According to Maven’s Santino DeRose, Chestnut Street has been the “strongest neighborhood” for the past three years, with asking retail prices ranging from $60 to $100 per square foot. That beats $35 to $60 in North Beach, which is also “very active” and has very low vacancy rates.

Vans, Herman Miller and Faherty are all recent Maven deals in Chestnut, he said, while North Beach has been attractive to bars and restaurants like Convivium Bar and Sai’s, a longtime Vietnamese favorite that recently announced it will Moved to North Beach after being acquired.Relocated from its decades-old home SHVO rebuilds buildings around Transamerica.

After losing about 20 businesses during the pandemic, De Rose said Fillmore Street is “booming again” with recent arrivals including Lululemon, jeweler Alexis Bittar and Sezane, a permanent Paris-style fast-food chain. Flash store. Hayes Valley is also seeing a lot of turnover because “what was once the hottest neighborhood in the city has cooled off during the pandemic,” but vacant spaces are quickly being eaten up, he said.

“Hayes Valley is one of those communities that we think will be slowly transforming,” Mendelsohn said. “But they closed the streets, they went out to sell, they kept all the restaurants open. The Chamber of Commerce bounced back really hard.”

Hayes Valley has seen huge turnover during the pandemic, but thanks in part to a very active businessman (Liseth Hernandez)
Hayes Valley has seen huge turnover during the pandemic, but thanks in part to a very active businessman (Liseth Hernandez)

Other communities have not recovered as quickly.
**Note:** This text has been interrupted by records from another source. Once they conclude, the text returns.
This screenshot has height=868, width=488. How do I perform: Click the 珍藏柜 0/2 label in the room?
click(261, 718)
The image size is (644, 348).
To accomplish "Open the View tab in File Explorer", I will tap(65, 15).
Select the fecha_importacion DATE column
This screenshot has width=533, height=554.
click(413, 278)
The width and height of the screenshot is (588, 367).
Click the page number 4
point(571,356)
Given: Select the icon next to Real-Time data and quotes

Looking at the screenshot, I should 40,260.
DeRose said Valencia Street still has “great interest” from retailers, but has also seen a “significant realignment over the past three years.” Retail rents have dropped from $48 to $72 per square foot in 2019 to $36 to $60 per square foot today, depending on the location, size and condition of the space, he said.

As an added draw for retail tenants, local landlords who hold their buildings long-term and have strong ties to the community are more flexible with rent, and tend to be more in neighborhoods than downtowns, Mendelsohn said.

Urban recovery?

Baird said he wouldn’t rule out flexibility for downtown landlords to help bring retailers there, in part because they need to provide amenities in buildings to attract office tenants, and that’s where “the real revenue is going to be.” .

“These landlords in downtown right now are willing to offer extremely cheap deals, spending money and TI to bring tenants downtown,” he said. “I think a lot of them see the ground floor spaces as real amenities, where they used to be profit centers.”

In Union Square, the Maven agency said that despite the headlines, big luxury brands are still eager to enter the city and don’t need as many sales volumes gap or H&M to meet its revenue goals. Other brands already in the square expanded their footprints, including YSL, Bottega Venetta and Bruno Cucinelli, they said.

“I think the statement was, ‘We’re happy with our numbers, and we’re happy that we’re going to invest in expanding our space and selling more products,'” Mendelsohn said.

She hinted that other luxury retailers could be coming to Union Square soon, but high-fashion retailers don’t like news of their deals leaking out before they’re ready, which puts the area’s vacancy rate at odds with actual occupancy rates. There is some lag between them.

“I think as brokers we see trends earlier than anyone else,” she said.